Stored items
● ● ● ●
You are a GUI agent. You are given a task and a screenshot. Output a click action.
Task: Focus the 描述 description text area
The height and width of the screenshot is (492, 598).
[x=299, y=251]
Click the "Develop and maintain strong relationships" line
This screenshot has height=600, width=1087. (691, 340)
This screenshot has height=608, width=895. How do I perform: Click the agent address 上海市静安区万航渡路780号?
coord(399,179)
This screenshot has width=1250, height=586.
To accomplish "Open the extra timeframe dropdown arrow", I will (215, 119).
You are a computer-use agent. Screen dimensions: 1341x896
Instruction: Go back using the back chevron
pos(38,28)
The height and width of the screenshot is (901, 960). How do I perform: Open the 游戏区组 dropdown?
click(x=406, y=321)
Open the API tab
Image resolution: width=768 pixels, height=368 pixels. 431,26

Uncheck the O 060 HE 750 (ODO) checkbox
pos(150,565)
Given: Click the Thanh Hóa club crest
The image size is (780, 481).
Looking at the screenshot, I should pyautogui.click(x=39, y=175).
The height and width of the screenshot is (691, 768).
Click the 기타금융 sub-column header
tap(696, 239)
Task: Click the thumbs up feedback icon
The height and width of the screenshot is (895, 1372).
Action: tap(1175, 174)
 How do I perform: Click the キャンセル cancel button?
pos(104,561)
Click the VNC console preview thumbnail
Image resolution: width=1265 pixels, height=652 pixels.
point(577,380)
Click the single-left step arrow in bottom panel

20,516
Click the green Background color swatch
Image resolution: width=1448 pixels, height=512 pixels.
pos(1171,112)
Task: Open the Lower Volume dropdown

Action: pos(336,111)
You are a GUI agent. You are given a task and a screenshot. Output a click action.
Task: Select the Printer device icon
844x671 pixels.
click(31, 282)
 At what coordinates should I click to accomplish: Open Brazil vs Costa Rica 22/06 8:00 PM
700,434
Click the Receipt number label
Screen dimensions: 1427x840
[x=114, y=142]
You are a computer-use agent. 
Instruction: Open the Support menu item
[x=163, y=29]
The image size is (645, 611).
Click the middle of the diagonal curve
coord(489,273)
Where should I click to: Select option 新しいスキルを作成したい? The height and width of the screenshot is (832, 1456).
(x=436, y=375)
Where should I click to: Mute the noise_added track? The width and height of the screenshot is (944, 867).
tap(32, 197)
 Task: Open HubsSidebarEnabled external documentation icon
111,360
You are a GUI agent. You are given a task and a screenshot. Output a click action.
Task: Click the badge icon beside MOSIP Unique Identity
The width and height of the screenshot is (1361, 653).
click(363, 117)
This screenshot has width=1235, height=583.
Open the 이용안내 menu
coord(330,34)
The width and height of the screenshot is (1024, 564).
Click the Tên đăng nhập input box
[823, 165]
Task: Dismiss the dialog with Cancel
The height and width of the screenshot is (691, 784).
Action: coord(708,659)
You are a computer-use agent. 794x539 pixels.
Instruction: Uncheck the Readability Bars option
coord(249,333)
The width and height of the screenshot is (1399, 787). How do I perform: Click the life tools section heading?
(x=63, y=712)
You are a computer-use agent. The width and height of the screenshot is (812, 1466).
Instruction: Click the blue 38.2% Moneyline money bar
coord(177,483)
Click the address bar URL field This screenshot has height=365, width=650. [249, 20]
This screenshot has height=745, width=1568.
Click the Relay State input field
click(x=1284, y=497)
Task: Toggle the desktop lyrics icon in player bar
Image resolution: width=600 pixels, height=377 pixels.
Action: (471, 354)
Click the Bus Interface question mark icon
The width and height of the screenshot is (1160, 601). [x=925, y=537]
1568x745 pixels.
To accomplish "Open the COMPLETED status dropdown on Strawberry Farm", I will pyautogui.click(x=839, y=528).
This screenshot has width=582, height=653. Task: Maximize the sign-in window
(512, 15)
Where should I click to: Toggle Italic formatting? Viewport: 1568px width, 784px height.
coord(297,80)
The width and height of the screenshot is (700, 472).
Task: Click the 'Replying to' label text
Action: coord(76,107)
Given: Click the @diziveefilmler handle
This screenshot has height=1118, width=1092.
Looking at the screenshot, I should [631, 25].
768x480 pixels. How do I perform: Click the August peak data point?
● ● ● ●
Would you please copy every line in the data that contains the word "will"?

Solution below.
To accomplish "Open the extra timeframe dropdown arrow", I will (215, 119).
To accomplish "Open the COMPLETED status dropdown on Strawberry Farm", I will pyautogui.click(x=839, y=528).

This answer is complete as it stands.